Task instructions
Transcribe the full listing without changing a word, and omit its pictures.
### Input for this task ###
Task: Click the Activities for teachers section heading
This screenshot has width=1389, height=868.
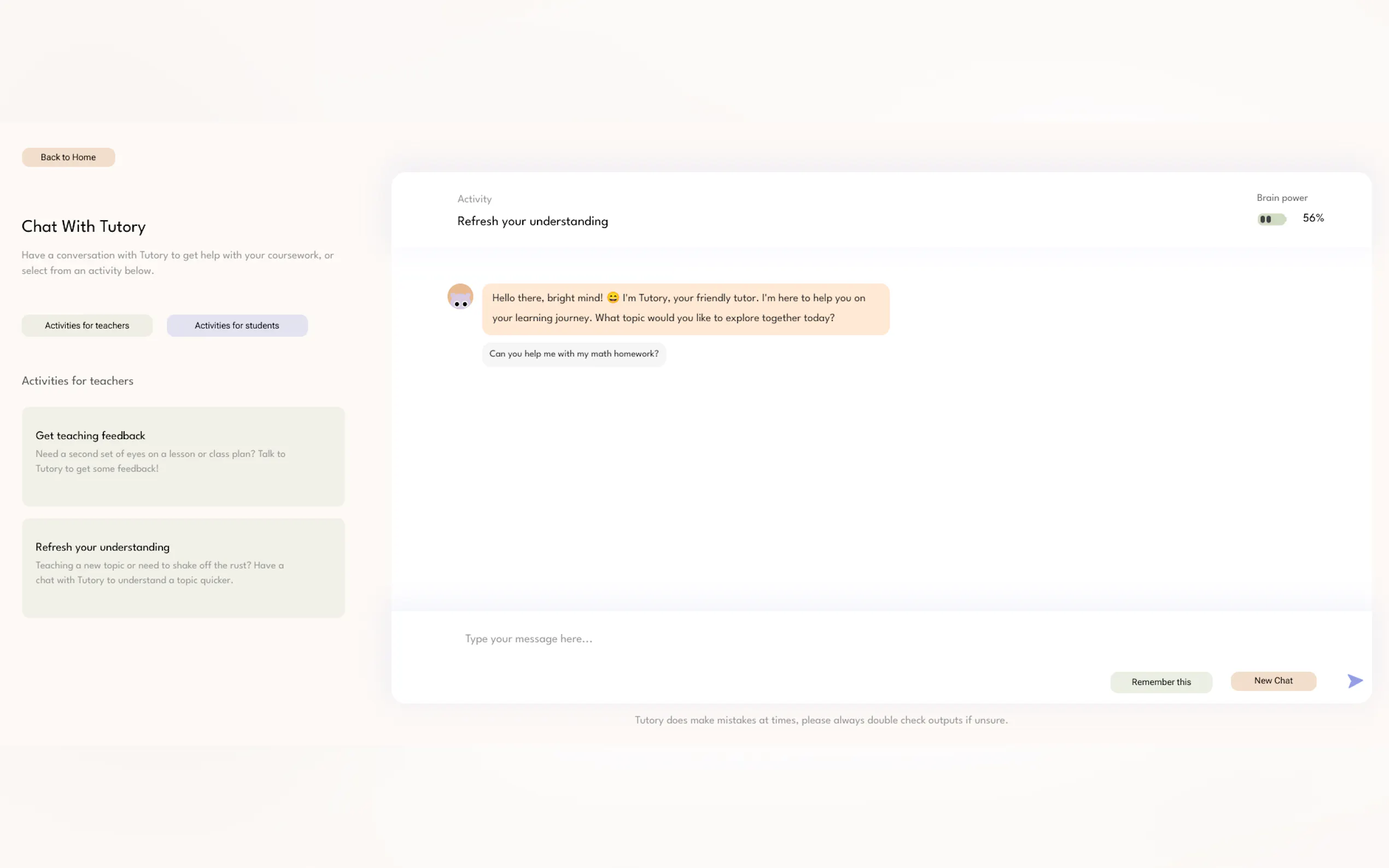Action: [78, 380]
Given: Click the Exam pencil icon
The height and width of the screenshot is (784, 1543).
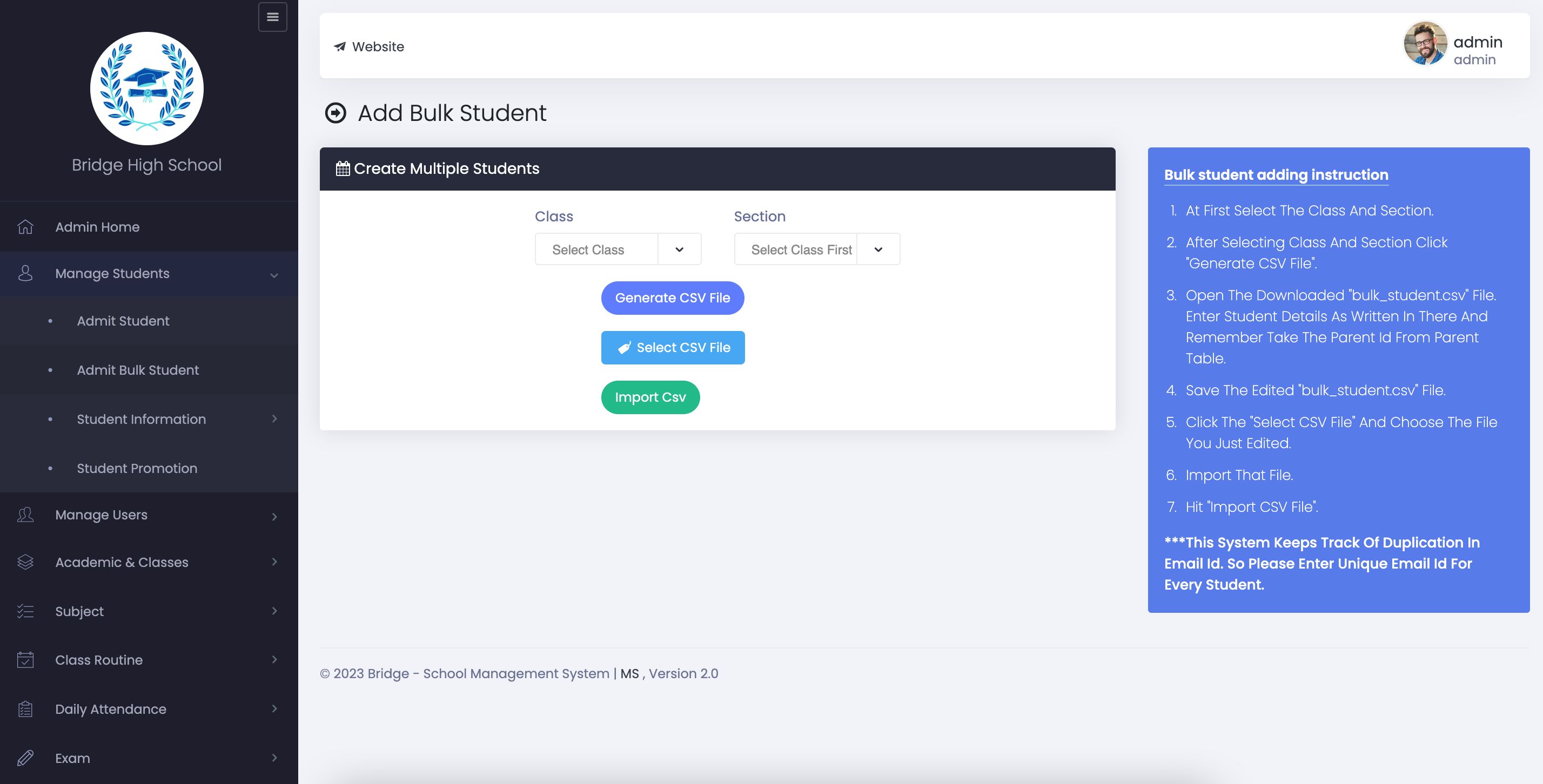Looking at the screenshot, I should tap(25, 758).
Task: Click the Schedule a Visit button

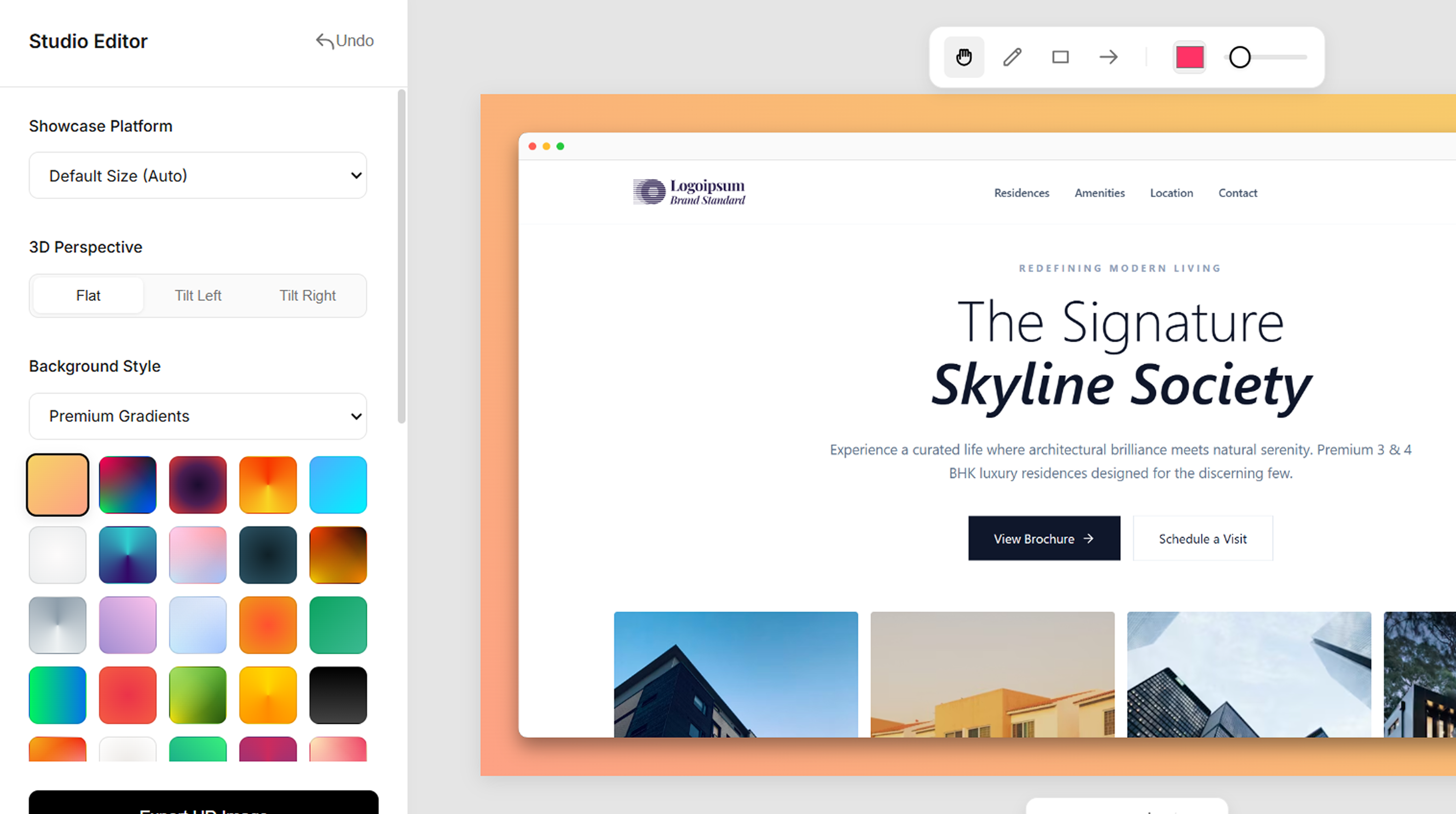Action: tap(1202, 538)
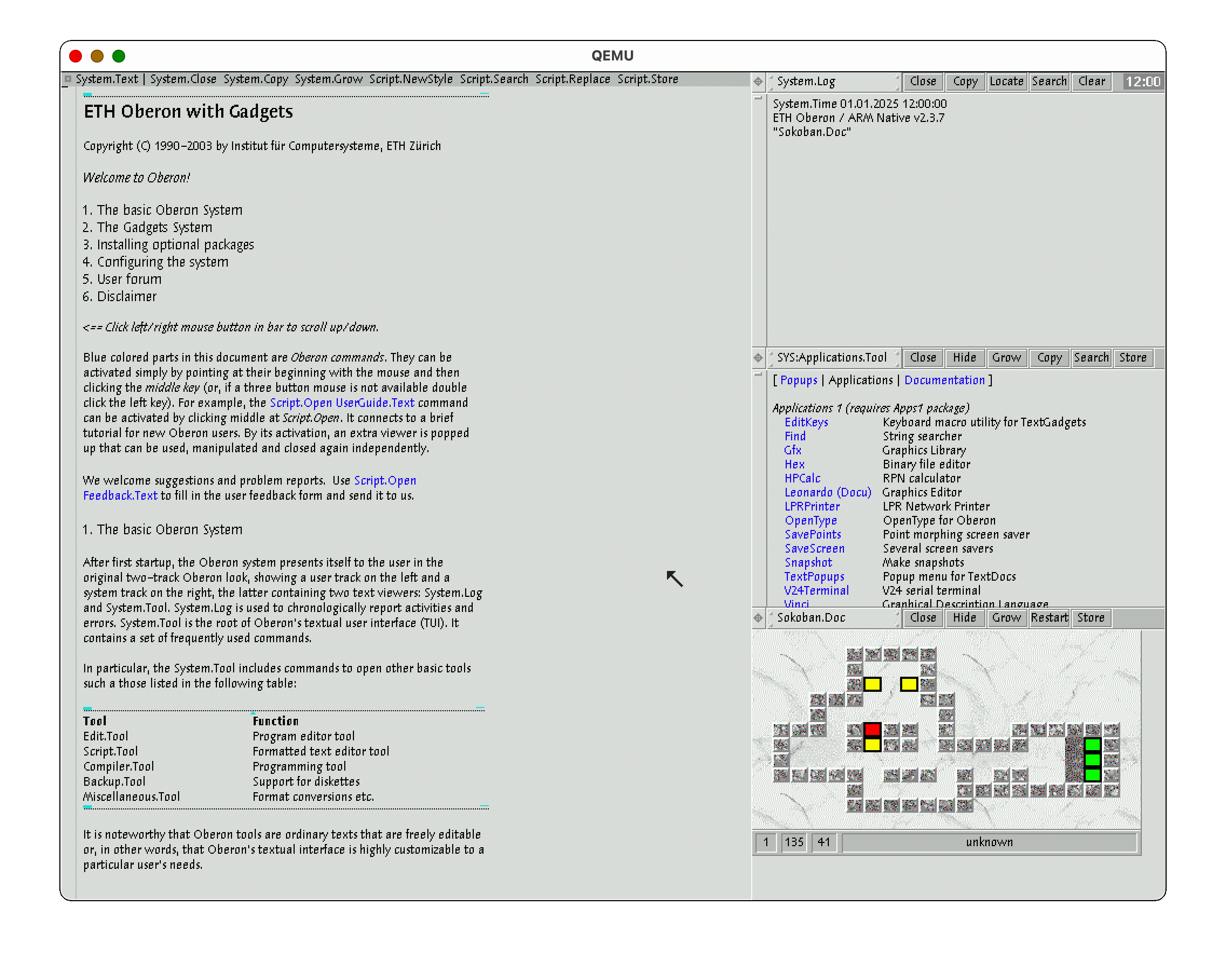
###
Reply to the exercise
Task: Click the Activities for teachers section heading
This screenshot has width=1389, height=868.
Action: [78, 380]
Given: Click the Exam pencil icon
The height and width of the screenshot is (784, 1543).
Looking at the screenshot, I should tap(25, 758).
Task: Click the Schedule a Visit button

Action: tap(1202, 538)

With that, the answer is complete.